11 years 3 months ago

In reply to by libcom.org

Submitted by radicalgraffiti on December 16, 2012

Spikymike

Steven,

With respect don't get on your high horse about poor grammar and inappropriate language in your response to williamson who clearly stated their opposition to racism and sexism and is, as far as I can see, a totally new poster here writing presumably from some personal experience. They make a valid point even if poorly expressed. As an admin person It's both reasonable and responsible of you to question the language they used but be a little more tolerant to a first timer on a first post.
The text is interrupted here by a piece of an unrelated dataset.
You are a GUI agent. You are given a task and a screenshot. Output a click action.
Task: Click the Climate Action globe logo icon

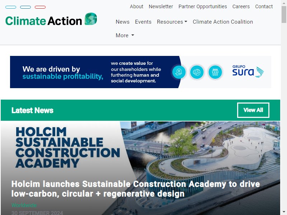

Stating opposition to racism and sexism doesn't mean a person is not racist and sexist, it has become a rule that any time someone says "I'm not racists but" they are about to say something racist.

In this case wiliamson promotes the common racist myth that it is easier for women, non white and LGBT people to get jobs than it is for white men, something that is the exact opposite of the truth. They also do so using terminology of the far right like "ethnics".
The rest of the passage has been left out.